O perfil responsável pelo conteúdo, "Brasil – Sátira do Poder", já ultrapassou 7,8 mil seguidores em apenas quatro dias no TikTok. O conteúdo escancara a percepção popular de que parlamentares do centrão — aliados históricos de qualquer governo que lhes conceda privilégios — estão agindo não em nome do povo, mas em defesa de grandes fortunas.
PT lança campanha por justiça fiscal: “Taxação BBB”
Diante do desgaste no Congresso, o Partido dos Trabalhadores (PT) reagiu com uma nova campanha digital intitulada “Taxação BBB: bilionários, bancos e bets”, retomando sua histórica bandeira de justiça tributária. A ofensiva acontece em meio a derrotas legislativas do governo em temas cruciais, como a desoneração da folha de pagamento e metas fiscais.
A proposta busca dialogar diretamente com a população e destacar que as mudanças pretendidas pelo governo Lula — como a tributação de fundos exclusivos, offshores e apostas esportivas — têm como meta corrigir um sistema tributário regressivo, no qual os mais pobres pagam proporcionalmente mais do que os mais ricos.
Segundo o Ministério da Fazenda, as medidas podem gerar até R$ 20 bilhões por ano em arrecadação adicional, sem penalizar a classe média ou os mais pobres. No entanto, mesmo essas propostas têm enfrentado resistências dentro do Congresso, sob pressão de lobbies empresariais e do setor financeiro.
Brasil é líder em desigualdade na América Latina
O pano de fundo dessa disputa política e simbólica é a profunda desigualdade de renda do Brasil. De acordo com o Relatório de Riqueza Global 2024, do banco suíço UBS, o país tem 433 mil milionários, o maior número da América Latina.
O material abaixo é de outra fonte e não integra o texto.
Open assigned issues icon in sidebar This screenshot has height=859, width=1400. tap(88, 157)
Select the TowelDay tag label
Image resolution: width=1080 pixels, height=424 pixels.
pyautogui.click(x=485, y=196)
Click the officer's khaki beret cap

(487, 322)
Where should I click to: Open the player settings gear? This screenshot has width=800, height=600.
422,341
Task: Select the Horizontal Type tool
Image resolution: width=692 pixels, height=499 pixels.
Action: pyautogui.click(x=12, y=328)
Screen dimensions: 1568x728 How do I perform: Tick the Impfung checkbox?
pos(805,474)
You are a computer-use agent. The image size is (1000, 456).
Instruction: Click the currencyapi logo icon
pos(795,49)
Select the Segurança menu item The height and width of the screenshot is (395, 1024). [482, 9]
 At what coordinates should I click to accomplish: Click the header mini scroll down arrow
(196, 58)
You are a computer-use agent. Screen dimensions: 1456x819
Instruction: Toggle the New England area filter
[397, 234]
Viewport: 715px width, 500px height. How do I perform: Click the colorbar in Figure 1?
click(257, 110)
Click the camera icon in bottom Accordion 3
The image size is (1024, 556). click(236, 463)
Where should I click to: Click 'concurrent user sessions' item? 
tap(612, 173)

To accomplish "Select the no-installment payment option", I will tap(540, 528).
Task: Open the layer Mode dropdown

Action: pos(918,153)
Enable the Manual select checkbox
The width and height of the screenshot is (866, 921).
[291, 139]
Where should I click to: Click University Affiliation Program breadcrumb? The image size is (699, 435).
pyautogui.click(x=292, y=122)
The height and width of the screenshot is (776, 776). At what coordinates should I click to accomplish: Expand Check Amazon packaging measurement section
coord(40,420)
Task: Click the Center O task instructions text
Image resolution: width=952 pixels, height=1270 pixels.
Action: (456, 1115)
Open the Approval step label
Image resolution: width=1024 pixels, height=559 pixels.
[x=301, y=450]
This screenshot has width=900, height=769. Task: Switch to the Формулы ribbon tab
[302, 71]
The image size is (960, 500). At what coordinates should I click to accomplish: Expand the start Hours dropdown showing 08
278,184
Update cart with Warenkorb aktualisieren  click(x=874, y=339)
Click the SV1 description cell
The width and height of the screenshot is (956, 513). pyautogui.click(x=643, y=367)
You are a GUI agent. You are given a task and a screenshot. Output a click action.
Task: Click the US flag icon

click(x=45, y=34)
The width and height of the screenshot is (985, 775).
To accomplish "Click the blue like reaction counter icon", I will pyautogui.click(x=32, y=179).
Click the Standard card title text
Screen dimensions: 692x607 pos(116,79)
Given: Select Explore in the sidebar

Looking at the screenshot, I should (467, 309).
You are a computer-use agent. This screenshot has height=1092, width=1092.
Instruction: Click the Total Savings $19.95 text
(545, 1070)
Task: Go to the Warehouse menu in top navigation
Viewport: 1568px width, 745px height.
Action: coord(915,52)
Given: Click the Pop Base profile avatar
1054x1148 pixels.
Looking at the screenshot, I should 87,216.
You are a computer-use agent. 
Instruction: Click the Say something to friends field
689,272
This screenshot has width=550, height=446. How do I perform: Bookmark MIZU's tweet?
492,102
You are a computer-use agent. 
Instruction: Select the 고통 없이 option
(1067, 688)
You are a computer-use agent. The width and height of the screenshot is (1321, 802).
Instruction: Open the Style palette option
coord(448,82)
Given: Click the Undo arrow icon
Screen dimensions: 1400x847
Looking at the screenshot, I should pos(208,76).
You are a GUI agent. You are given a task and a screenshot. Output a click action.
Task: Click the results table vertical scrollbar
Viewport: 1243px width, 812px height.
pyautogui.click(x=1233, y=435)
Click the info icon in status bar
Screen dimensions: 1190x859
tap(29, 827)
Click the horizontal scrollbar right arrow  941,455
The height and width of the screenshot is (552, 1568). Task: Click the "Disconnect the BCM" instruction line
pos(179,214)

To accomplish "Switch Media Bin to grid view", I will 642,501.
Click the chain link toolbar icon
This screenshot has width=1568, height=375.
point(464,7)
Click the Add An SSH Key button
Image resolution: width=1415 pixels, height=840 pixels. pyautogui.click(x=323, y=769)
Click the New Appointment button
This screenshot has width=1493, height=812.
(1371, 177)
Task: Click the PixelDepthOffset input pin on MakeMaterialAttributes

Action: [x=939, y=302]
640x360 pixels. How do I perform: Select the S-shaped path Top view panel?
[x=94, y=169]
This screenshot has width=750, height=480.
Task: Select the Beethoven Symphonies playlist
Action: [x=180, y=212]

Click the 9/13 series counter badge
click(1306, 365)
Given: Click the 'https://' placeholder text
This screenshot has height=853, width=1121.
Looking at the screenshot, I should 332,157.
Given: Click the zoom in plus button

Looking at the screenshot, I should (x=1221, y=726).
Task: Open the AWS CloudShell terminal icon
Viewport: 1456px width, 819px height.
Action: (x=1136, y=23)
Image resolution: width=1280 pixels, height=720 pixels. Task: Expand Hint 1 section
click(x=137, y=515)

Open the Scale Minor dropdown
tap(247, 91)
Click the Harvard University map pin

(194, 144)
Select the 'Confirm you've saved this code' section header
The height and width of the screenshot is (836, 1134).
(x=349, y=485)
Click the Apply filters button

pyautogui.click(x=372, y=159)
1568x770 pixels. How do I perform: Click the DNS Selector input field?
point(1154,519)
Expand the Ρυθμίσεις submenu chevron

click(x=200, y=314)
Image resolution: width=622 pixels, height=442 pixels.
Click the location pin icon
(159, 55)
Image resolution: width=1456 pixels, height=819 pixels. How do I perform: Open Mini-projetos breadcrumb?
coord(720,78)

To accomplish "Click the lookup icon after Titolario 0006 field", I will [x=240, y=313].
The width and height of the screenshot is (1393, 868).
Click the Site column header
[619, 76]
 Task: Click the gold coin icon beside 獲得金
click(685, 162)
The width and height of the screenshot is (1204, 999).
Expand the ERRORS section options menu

Ao mesmo tempo, ocupa a primeira posição em desigualdade de renda entre os 56 países analisados, segundo o índice de Gini ajustado pelo próprio UBS.
O estudo também projeta que o Brasil será um dos líderes mundiais em transferência intergeracional de riqueza nas próximas décadas, o que tende a perpetuar a concentração patrimonial e tornar o debate sobre justiça tributária ainda mais urgente.
Uma disputa que antecipa 2026
Aliados de Hugo Motta tentam, nos bastidores, usar esse embate para fortalecer a imagem do governador de São Paulo, Tarcísio de Freitas (Republicanos), como alternativa de “terceira via” à Presidência em 2026. Ao barrar medidas que taxam os mais ricos, o grupo tenta construir uma plataforma de oposição a Lula baseada em discursos pró-mercado e antipetismo fiscal.
No entanto, a resposta das redes sociais e da base social do PT demonstra que essa estratégia pode sair cara. A leitura predominante é a de que, ao proteger bilionários, o Congresso acaba expondo sua distância do povo — e isso, ao que tudo indica, está longe de ser esquecido.